Andy Proctor: Another prompt I like to use is asking myself where I will leave a positive mark today. That can be as small as going online and donating to an environmental nonprofit or volunteering at a local animal shelter or something. It can be really simple, or it can be really big. But asking, ‘How can I make a positive mark today?' increases your sense of meaning and purpose.
Are there any quick rituals people can do throughout the day?
Andy Proctor: Mindfulness and meditation are skills, and they take practice. You never get perfect: Nobody's perfect. But everybody can practice. If you're trying to learn how to play the guitar, you figure out where you put your fingers, and you eventually develop little calluses and it becomes more automatic. Then, you move on to learning chords and strumming and different rhythms. It’s the same thing with all these different positive routines and habits. You just have to practice. If you do a few mindful breaths each day, where you just pay attention to your breath without judgment, that’s a start.

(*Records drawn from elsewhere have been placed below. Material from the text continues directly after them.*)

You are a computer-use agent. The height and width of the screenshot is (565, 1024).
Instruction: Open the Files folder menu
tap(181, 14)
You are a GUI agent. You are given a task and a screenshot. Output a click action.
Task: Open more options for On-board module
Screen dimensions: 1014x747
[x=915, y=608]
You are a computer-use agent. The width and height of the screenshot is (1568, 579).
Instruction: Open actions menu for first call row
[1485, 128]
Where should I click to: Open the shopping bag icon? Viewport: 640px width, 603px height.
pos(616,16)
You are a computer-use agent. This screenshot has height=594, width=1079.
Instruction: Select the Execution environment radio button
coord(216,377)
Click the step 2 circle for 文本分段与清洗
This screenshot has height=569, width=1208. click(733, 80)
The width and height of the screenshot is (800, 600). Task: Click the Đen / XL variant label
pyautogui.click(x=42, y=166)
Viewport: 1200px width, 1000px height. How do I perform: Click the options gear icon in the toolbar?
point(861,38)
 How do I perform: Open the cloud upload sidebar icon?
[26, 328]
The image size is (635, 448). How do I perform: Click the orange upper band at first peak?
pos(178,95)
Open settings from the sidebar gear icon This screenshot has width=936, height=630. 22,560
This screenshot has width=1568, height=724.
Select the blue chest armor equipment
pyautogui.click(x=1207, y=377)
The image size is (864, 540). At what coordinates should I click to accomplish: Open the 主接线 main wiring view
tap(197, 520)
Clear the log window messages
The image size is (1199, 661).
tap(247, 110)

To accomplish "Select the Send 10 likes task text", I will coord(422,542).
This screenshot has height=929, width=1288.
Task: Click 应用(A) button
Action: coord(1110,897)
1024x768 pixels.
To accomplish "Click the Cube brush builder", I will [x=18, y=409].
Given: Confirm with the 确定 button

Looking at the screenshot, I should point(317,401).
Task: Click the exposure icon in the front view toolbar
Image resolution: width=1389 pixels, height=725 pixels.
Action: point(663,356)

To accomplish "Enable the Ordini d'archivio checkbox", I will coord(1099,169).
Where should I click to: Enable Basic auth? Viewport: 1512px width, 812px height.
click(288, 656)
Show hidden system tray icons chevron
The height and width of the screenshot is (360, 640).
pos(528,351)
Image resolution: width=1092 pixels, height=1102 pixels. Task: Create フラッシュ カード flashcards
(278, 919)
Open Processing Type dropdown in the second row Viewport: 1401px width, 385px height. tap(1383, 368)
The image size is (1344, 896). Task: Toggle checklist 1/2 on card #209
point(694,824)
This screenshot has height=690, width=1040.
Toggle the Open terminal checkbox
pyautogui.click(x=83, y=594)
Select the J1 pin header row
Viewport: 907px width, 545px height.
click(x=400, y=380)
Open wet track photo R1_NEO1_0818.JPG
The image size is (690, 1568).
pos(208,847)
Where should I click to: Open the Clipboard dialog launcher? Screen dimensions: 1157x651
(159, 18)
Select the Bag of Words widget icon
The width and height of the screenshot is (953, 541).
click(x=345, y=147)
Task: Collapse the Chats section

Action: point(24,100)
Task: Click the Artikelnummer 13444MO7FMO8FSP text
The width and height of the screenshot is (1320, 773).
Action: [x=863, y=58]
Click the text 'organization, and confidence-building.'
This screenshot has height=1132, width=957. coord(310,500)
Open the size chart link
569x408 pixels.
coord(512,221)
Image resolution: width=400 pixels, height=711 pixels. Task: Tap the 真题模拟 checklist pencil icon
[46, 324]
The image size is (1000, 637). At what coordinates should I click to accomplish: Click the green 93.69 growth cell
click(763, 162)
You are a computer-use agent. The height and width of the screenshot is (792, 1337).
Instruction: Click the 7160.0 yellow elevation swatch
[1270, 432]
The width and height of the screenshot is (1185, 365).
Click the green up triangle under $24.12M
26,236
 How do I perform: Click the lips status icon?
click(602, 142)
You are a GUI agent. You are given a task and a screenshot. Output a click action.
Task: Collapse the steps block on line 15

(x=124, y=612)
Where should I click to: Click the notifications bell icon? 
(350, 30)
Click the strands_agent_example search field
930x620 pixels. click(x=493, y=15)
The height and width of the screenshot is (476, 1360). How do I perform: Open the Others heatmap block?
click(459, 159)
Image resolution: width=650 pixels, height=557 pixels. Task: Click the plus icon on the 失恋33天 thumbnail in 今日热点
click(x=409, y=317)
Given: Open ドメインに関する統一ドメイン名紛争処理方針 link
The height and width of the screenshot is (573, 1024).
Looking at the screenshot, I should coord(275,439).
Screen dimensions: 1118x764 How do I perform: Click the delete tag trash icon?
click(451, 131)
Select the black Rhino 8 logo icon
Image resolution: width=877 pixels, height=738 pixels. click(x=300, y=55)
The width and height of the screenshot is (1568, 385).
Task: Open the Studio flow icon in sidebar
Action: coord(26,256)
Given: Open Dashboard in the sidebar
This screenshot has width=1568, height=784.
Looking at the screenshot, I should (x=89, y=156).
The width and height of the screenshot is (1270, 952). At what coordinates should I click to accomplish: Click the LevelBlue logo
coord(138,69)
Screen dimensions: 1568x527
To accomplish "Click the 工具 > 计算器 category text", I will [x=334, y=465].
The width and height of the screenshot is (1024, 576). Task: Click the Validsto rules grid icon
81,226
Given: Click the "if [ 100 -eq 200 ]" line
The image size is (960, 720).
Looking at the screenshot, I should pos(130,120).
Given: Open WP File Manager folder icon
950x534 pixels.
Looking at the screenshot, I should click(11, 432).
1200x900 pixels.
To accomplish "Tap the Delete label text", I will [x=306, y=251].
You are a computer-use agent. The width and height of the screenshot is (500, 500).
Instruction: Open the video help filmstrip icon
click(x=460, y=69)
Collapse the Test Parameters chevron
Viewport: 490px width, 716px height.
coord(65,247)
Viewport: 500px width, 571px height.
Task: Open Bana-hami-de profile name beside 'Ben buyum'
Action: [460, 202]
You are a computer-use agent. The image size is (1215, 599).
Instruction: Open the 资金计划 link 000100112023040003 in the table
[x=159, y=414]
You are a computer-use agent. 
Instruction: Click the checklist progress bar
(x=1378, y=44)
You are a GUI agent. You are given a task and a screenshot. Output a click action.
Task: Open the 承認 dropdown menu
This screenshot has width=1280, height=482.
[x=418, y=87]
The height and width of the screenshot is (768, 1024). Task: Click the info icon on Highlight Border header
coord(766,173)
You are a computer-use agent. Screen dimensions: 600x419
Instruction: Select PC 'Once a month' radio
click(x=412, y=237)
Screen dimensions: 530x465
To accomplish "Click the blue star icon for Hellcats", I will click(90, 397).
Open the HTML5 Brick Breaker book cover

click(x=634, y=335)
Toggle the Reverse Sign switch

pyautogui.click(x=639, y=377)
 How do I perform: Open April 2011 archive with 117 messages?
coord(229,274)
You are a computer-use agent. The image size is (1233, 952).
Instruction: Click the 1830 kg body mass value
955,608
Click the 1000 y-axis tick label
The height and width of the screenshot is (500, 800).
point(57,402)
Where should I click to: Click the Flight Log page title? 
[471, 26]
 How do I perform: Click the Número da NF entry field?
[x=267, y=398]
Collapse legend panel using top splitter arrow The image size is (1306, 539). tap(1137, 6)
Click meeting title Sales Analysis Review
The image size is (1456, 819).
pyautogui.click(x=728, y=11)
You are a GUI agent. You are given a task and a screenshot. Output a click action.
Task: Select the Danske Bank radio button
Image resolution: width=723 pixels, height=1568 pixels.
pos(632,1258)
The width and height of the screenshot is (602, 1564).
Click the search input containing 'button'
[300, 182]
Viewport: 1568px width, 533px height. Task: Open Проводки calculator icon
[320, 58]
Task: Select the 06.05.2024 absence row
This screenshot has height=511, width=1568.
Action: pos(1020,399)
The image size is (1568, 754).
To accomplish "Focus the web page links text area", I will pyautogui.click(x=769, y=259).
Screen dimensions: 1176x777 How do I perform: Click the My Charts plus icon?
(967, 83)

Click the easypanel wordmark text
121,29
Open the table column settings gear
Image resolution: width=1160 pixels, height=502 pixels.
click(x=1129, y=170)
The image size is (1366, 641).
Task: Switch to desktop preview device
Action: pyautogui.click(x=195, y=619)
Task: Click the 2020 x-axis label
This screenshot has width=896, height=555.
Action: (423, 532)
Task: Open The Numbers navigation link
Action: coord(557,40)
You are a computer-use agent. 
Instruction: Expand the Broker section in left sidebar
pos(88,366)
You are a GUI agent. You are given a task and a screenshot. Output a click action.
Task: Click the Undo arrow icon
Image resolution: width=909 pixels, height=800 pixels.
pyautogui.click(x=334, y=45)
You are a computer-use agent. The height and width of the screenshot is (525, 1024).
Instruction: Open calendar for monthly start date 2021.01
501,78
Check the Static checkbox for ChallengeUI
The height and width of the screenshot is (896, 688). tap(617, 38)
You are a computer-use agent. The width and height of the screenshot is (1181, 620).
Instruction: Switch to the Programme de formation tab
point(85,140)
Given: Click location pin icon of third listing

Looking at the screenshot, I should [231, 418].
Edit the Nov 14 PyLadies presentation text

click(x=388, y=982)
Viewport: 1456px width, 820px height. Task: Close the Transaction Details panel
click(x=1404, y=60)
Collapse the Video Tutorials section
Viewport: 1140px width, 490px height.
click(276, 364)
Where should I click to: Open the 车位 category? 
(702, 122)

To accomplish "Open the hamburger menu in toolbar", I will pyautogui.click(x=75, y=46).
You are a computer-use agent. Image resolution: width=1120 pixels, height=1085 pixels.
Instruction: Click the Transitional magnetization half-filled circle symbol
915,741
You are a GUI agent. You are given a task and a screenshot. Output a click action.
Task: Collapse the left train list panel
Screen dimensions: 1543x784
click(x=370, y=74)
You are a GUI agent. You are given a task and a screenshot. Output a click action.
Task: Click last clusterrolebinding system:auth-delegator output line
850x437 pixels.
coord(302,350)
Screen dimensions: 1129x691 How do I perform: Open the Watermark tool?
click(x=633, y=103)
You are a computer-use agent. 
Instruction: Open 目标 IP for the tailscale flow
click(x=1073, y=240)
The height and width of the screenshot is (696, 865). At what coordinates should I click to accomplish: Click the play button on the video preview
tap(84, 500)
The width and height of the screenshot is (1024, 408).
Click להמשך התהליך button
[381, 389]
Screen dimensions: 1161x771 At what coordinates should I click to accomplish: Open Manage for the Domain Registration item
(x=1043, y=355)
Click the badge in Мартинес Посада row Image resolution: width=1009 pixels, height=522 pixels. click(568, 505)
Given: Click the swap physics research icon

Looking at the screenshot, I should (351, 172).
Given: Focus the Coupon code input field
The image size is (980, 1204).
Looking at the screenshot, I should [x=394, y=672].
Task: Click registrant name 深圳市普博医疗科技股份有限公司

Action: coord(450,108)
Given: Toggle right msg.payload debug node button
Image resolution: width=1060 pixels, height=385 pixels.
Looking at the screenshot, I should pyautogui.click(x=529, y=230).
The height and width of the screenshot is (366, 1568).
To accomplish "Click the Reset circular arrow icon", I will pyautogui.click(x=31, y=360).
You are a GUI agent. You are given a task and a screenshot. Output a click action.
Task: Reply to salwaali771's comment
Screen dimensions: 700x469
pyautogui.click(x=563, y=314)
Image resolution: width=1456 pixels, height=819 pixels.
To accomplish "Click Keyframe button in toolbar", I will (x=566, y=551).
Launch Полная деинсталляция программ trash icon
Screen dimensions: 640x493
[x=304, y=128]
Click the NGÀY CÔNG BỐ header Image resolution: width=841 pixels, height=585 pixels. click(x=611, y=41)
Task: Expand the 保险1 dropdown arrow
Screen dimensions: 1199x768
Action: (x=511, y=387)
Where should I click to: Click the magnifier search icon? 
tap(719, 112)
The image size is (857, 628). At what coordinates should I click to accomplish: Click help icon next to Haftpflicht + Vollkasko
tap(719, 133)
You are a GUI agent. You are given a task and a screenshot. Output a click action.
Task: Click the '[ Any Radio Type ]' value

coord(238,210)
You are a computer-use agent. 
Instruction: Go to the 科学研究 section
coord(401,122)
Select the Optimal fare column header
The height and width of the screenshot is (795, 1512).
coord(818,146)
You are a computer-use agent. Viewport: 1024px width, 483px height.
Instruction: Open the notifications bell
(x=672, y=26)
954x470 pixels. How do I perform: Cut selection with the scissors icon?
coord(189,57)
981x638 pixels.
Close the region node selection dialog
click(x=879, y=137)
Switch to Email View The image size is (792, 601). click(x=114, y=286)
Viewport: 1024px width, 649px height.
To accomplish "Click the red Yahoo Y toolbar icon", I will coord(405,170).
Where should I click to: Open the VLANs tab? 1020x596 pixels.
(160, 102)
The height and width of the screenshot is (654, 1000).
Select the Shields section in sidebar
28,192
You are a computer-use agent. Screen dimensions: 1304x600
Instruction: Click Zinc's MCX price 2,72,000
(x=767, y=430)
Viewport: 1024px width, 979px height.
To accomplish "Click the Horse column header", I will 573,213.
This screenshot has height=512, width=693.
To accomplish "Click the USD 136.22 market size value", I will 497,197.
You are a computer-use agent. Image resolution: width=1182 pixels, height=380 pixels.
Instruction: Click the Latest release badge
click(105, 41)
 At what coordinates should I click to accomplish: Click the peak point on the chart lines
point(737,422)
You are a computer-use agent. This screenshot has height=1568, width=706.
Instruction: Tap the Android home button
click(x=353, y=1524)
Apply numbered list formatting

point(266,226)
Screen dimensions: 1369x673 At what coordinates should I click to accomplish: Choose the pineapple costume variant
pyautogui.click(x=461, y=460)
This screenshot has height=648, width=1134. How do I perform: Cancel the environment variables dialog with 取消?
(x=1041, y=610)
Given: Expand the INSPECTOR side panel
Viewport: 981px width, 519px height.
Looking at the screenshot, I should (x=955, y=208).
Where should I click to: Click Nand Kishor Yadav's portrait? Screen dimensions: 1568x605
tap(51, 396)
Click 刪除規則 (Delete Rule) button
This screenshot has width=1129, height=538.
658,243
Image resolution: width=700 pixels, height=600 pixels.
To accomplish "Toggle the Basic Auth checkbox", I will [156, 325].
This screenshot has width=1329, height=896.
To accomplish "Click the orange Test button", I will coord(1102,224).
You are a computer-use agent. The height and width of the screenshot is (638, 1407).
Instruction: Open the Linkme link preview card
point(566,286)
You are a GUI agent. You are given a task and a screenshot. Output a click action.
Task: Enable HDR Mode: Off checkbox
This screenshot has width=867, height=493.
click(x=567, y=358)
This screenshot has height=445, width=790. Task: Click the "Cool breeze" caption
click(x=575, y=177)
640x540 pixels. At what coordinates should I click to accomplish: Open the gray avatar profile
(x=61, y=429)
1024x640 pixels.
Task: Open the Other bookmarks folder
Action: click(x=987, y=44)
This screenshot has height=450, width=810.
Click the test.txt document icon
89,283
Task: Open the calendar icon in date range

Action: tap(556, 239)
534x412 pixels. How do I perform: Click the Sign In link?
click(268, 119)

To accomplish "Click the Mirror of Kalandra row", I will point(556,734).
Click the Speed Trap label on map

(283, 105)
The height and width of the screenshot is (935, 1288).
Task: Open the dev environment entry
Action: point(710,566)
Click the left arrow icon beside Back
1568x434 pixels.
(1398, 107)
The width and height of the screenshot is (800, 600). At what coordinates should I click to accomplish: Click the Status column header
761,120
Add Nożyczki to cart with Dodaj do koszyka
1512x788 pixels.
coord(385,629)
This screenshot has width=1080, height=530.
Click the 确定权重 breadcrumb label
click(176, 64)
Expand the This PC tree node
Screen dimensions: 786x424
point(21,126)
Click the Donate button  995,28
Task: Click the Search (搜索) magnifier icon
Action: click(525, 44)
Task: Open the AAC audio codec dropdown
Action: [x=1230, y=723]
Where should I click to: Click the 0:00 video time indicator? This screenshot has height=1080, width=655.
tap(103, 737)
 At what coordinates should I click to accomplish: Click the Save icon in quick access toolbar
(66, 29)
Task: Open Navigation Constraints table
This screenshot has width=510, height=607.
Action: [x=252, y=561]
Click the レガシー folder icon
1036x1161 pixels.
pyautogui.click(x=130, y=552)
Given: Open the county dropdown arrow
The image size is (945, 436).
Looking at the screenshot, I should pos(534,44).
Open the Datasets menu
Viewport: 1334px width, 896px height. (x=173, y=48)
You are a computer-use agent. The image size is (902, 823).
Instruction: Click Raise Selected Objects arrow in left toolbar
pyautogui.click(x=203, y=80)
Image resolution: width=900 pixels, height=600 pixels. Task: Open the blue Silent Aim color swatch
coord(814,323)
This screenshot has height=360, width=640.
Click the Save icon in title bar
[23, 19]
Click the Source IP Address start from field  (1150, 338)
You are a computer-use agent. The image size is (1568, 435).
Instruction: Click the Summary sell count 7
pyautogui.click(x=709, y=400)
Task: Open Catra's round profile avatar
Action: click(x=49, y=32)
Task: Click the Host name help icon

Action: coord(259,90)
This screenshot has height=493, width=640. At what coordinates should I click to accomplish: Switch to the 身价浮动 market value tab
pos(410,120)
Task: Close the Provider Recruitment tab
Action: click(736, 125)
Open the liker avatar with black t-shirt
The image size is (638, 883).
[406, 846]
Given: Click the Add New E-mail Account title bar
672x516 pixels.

What about for people who say that they have no time to add any of this into their busy schedules?
Andy Proctor: A few breaths doesn’t take much time, first of all. But I would also suggest picking up your phone, going to the Settings, and seeing exactly how long you're spending on text, email, Instagram, Facebook, YouTube, or TikTok, whatever you spend the most time on. It’s often surprising how much time you’re spending on your phone without even realizing it. I totally get it, too. I'm about to have a baby in a couple of weeks, and I know that my schedule and routine is going to completely change. Everyone is busy, but at the same time, everybody has a moment to breathe. You're breathing all day anyway: Just focus and pay attention to the breathing, and that’s a start.
You also talk about how values can help develop routines. How can we harness that?
Andy Proctor: Being aware of your core values, and trying to align what you’re doing with them, can change how you’re viewing the world. I have people make a list of the things that make them happy and that are meaningful to them. Then, they make a list of things that they actually spend time doing most days and weekends. It’s interesting to see how they line up. Most people find that they need to shift some things around, subtract some things and add others, to better align their lives to their values. Doing an inventory like that every few months makes a big difference.
Subtracting things can be tough. Any tips for people on how to say no?
Andy Proctor: Telling someone “no” is hard! There’s a strategy that allows you to say no to the thing without saying no to the person: It's called “yes, no, yes.” For example, if a friend invites you to go fly kites in the park but you don’t want to go, you could say:
"I love that you invited me. You're just such a friendly person and I'm so grateful for you.” (Yes)
“I don't really like flying kites. The wind just gets to me.” (No) “But I'd love to get together doing something else.” OR “Thanks again for inviting me.” (Yes)
Any evening rituals you recommend?
Andy Proctor: When you’re in bed and trying to shut off your mind, ask yourself the question: Who did I connect with today? How close did I feel to them? How in sync did I feel with them? It reminds you why connection is so important, and prompts you to make time for it. Connecting with people is so important. And thinking about those connections oftentimes can help you get to sleep better, feeling grateful for the people who you're connecting with.
When it comes to social connections being part of happiness, do introverts and extroverts differ?
Andy Proctor: In general, there are lots of individual differences from person to person in terms of our desires for connection. Introversion doesn't necessarily mean that you don't want to connect with people, it just means that maybe you’re overwhelmed by big social gatherings, or that you don’t get energized by them. But there are different types of connections. People who are introverted often don't enjoy the small talk, or having to perform at social gatherings. But they can still have deep friendships. That’s what’s important: Finding connections with others where you can be vulnerable and comfortable sharing with someone. Those kinds of more intimate, positive, consistent relationships are the ones that we should hold on to.